Através dessa forma de conceber o sofrimento do sujeito, com a categoria de estresse pós-traumático (TEPT) enquanto uma reação normal a uma situação anormal, por meio da qual ao mesmo tempo se afirma um estatuto do trauma e o da vítima, foi possível subsidiar tratamentos psiquiátricos a um contingente de soldados que voltaram da guerra do Vietnã e que viviam com muitas dificuldades para retomar a vida civil. Até então, as manifestações constantes de ansiedade da população de ex-combatentes eram consideradas fraquezas ou resultantes de problemas individuais. Entretanto, o alto número de alcoolistas e de suicídios nessa população obrigou o governo a rever sua posição em relação ao entendimento do sofrimento dos ex-combatentes. Portanto, considerar a guerra como um agente externo que traumatiza e o soldado ser identificado na condição de vítima que sofre o impacto psíquico da violência foi o que permitiu a inclusão desses sujeitos numa condição clínica patológica (normal) de quem sofre de transtornos de TEPT. Como analisa (Fassin 2007), o TEPT era o argumento que o governo americano precisava para poder reparar a dívida com o povo americano sobre a guerra do Vietnã nos anos de 1980. O reconhecimento da condição de vítima dado pelo sofrimento foi o que permitiu estabelecer um lugar jurídico para obter reparações financeiras e uma identidade e lugar social (Fassin, 2007). Entretanto, esse lugar social agora é determinado por sua condição clínica (de quem sofre de TEPT), dado por um diagnóstico psiquiátrico que recomenda o tratamento medicamentoso. O fato de essa situação trazer muitos benefícios a uma população que estava abandonada pelo governo não está em discussão, pois o inédito foi a necessidade de um discurso sustentado pela criação de uma categoria psiquiátrica como única forma de reconhecimento e legitimação de um grupo de sujeitos no meio social.
Não há dúvidas de que algumas pessoas precisam ser medicadas em determinadas situações, quando a angústia ultrapassa o limite do suportável e restringe a vida do sujeito.

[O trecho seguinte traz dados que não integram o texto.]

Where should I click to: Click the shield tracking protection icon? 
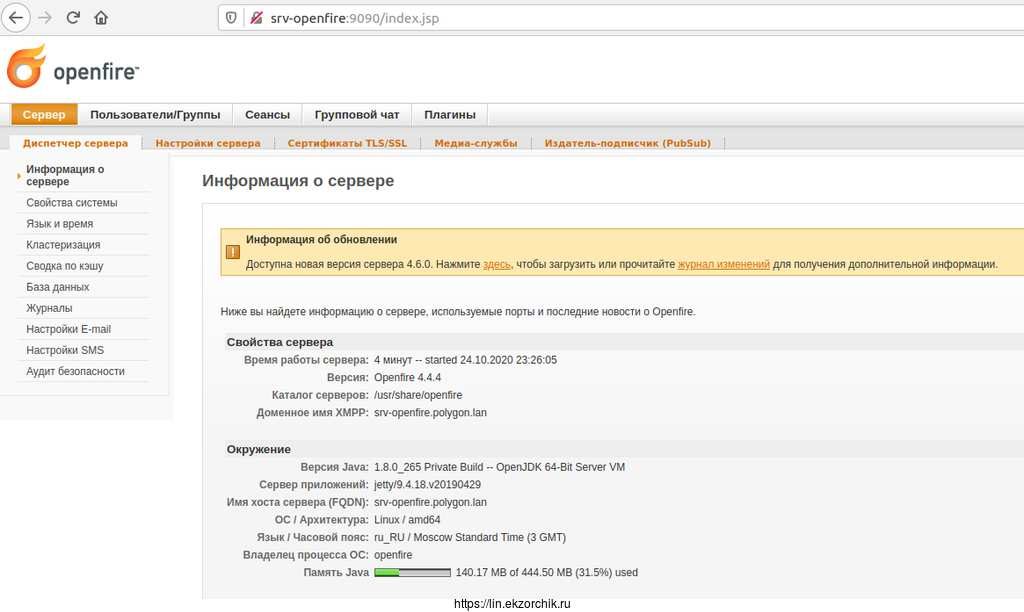pos(231,18)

Não é isto que está em questão, mas o fato de essa posição reforçar ainda mais uma cultura terapêutica de medicalização da existência. Na medida em que a psiquiatria acaba impondo seu saber como uma verdade sobre o sujeito, mantemos a subjetividade excluída do campo de cuidado. A psiquiatria é o saber científico que visa a universalidade, e exclui-se a subjetividade quando, em nome de uma categoria psiquiátrica, não se escuta o sujeito, só os seus sintomas.
O problema se instaura quando, como consequência de uma política de saúde, a categoria do TEPT se impõe como o único modelo de compreensão de experiências individuais e coletivas ligadas a situações dramáticas (D'Halluin, Latté, Fassin, & Rechtmann, 2004). Como instrumento de gestão da subjetividade, a categoria constitui a resposta necessária para legitimar o vivido, o que acaba por normatizar a experiência de vítimas de guerra e de violências ou de migrações e refúgio.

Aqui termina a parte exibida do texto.